** Task instructions **
Please print the lines from the line with "The image size" to the line with "coord(36,467)", both included, word for word and without the pictures.

** Extracted data **
************
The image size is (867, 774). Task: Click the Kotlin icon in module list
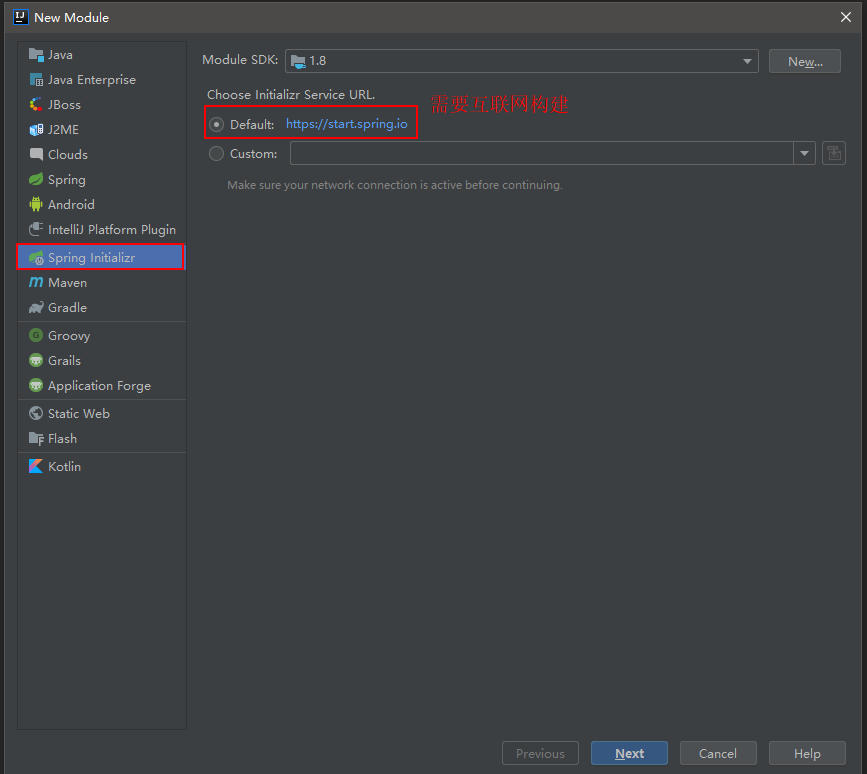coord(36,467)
************
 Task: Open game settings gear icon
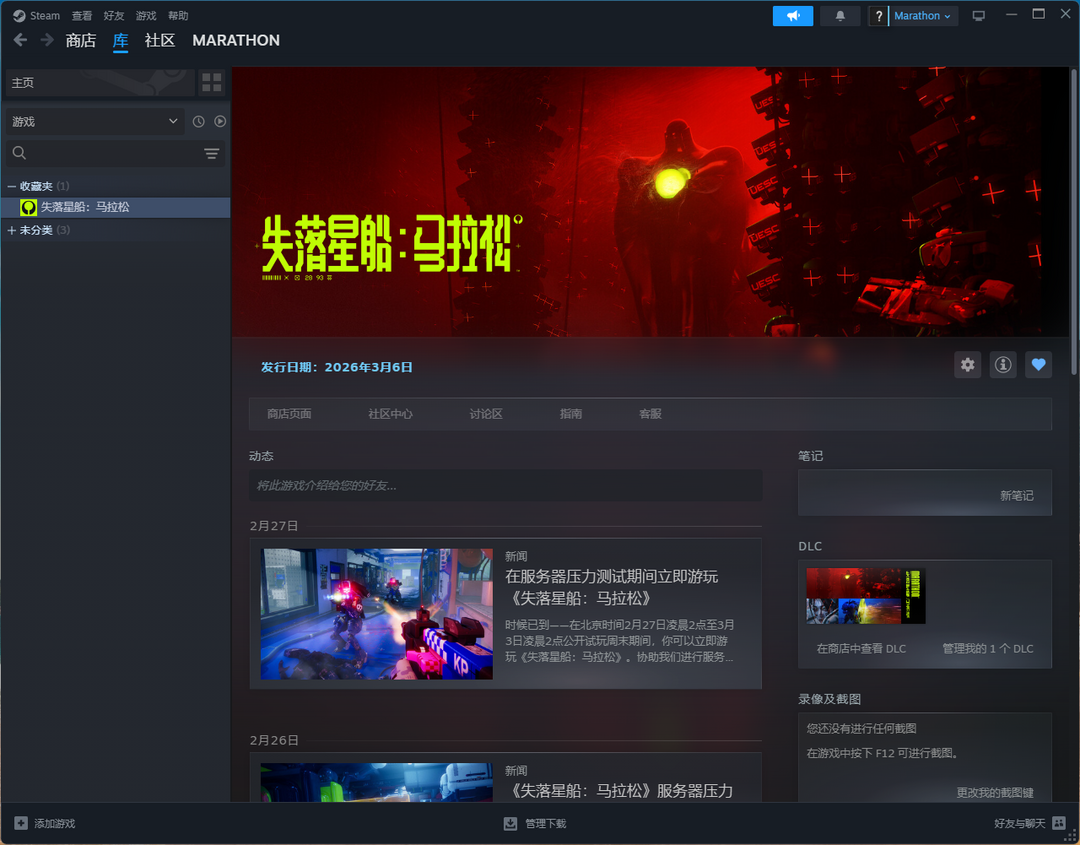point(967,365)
************
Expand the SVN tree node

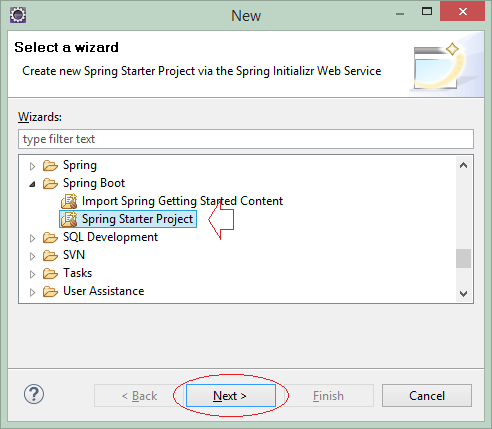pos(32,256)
************
** Result for this exercise **
The image size is (867, 774). Task: Click the Kotlin icon in module list
coord(36,467)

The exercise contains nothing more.